╭─ SUPPLIED MATERIAL
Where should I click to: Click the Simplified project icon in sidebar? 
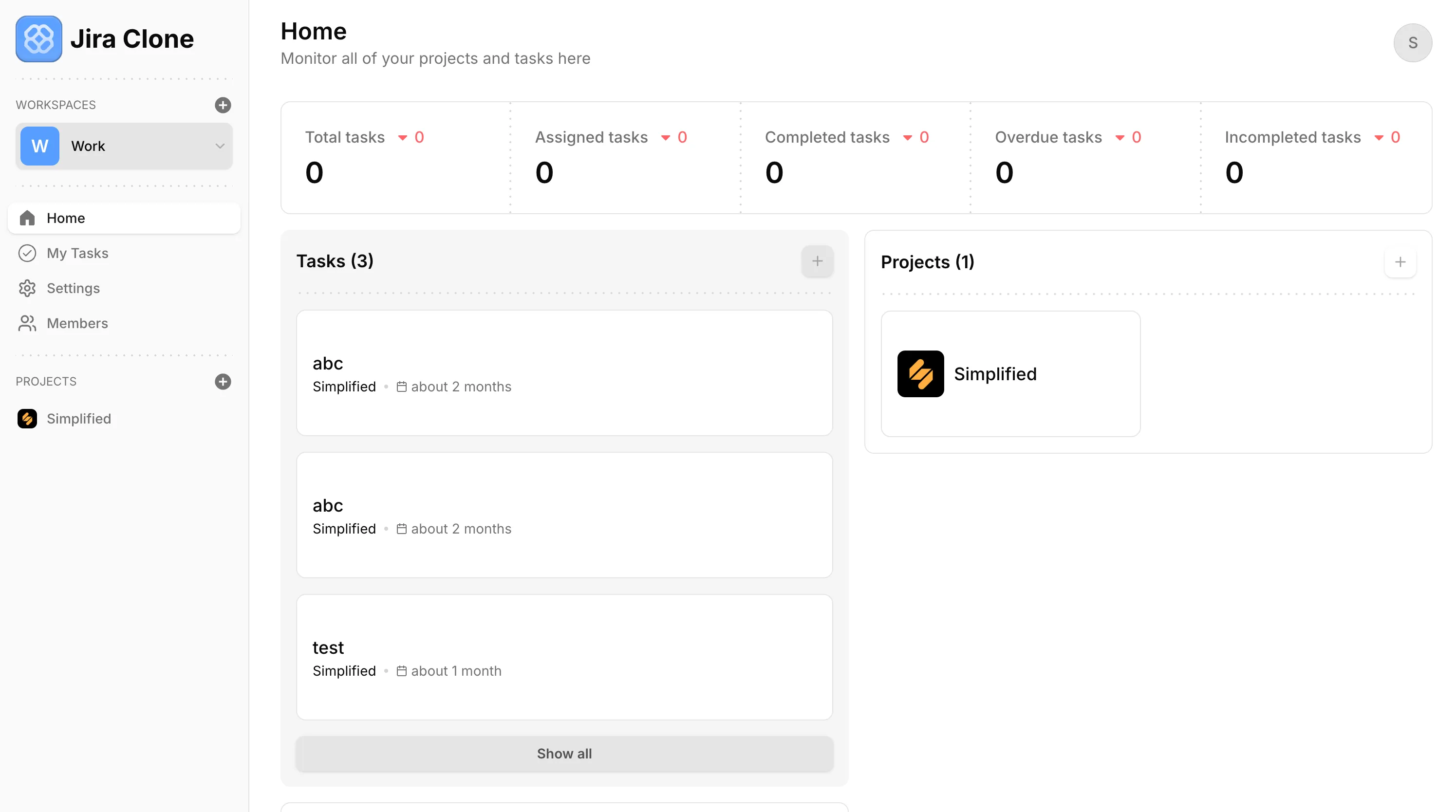pyautogui.click(x=27, y=419)
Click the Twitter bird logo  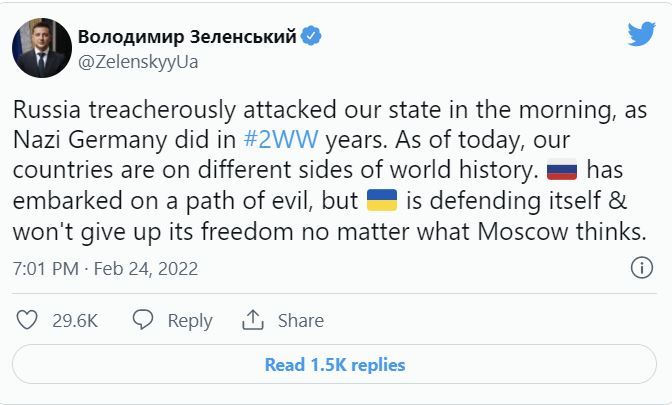coord(640,34)
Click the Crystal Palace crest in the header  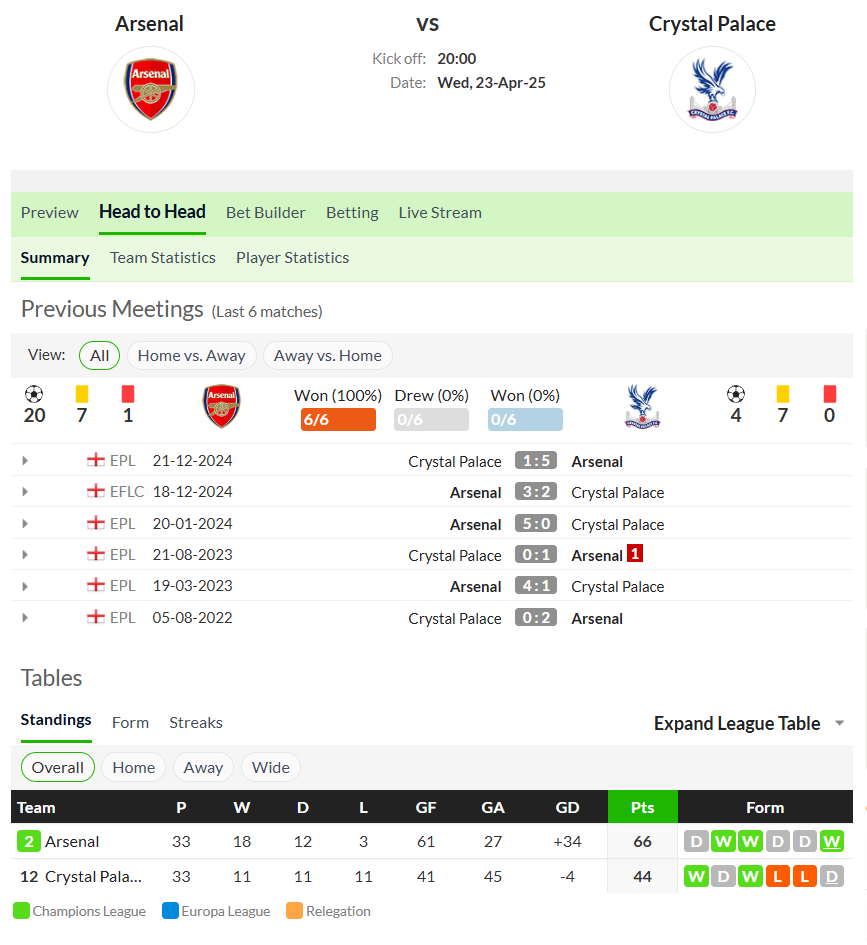coord(712,89)
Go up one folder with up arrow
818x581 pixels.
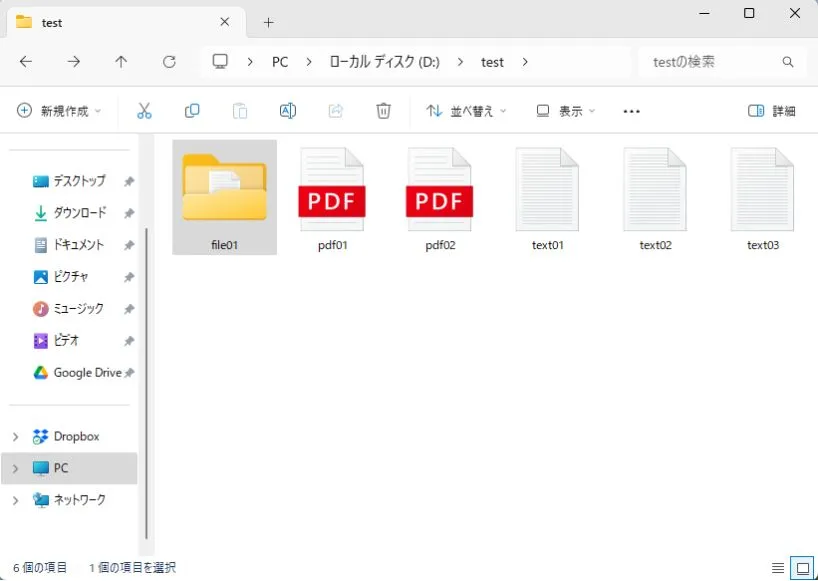pyautogui.click(x=121, y=62)
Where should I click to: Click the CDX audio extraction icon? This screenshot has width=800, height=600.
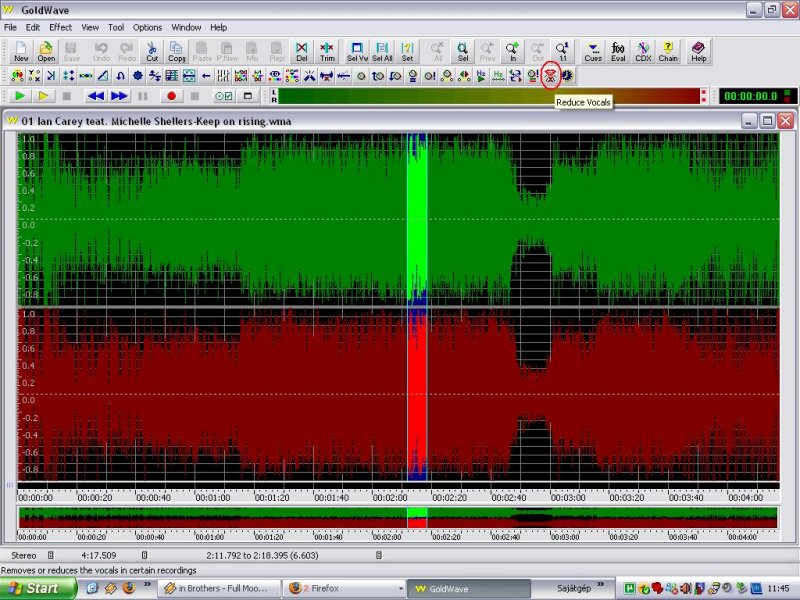643,51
╰─
Rescale the lines from the line containing "Where should I click to: Click the CDX" through the end of the data by repeating them in full, requests included, with each coordinate in the answers multiplied by 1.95 and rounded to a whole number, halves going up. Leave the numbers in the requests unchanged and omit the pictures from your reply.

→ OUTPUT:
Where should I click to: Click the CDX audio extraction icon? This screenshot has width=800, height=600.
1254,99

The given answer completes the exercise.